§ **EXERCISE INSTRUCTIONS**
Your task is to retype every entry exactly while omitting the pictures.

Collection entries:
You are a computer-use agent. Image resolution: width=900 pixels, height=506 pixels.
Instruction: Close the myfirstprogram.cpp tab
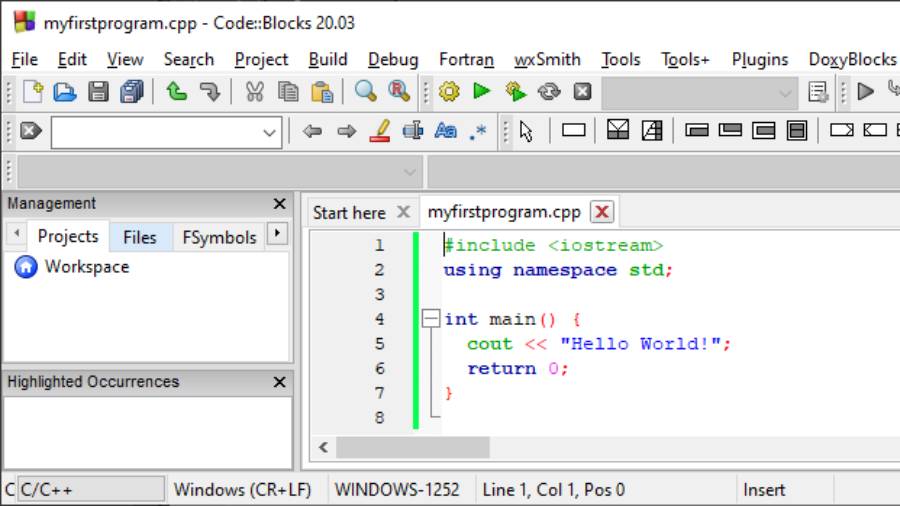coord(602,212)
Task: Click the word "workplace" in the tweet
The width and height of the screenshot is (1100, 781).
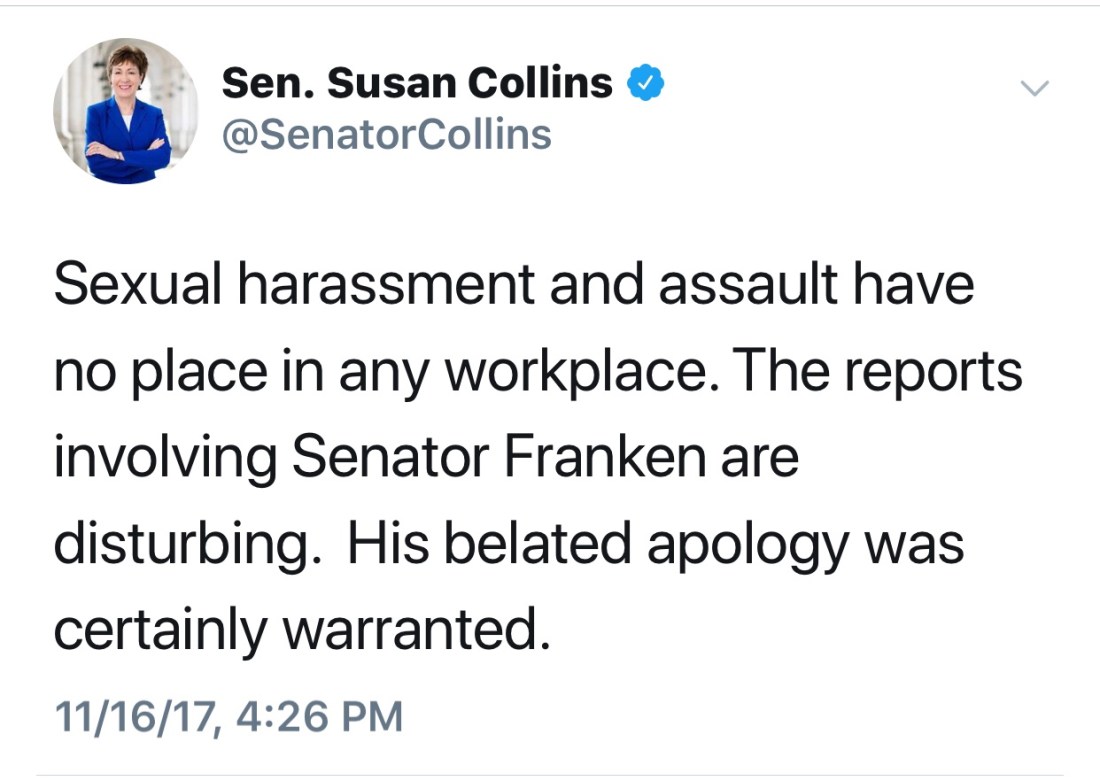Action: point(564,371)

§ **ANSWER SPACE**
You are a computer-use agent. Image resolution: width=900 pixels, height=506 pixels.
Instruction: Close the myfirstprogram.cpp tab
coord(602,212)
Task: Click the word "workplace" in the tweet
The width and height of the screenshot is (1100, 781).
Action: point(564,371)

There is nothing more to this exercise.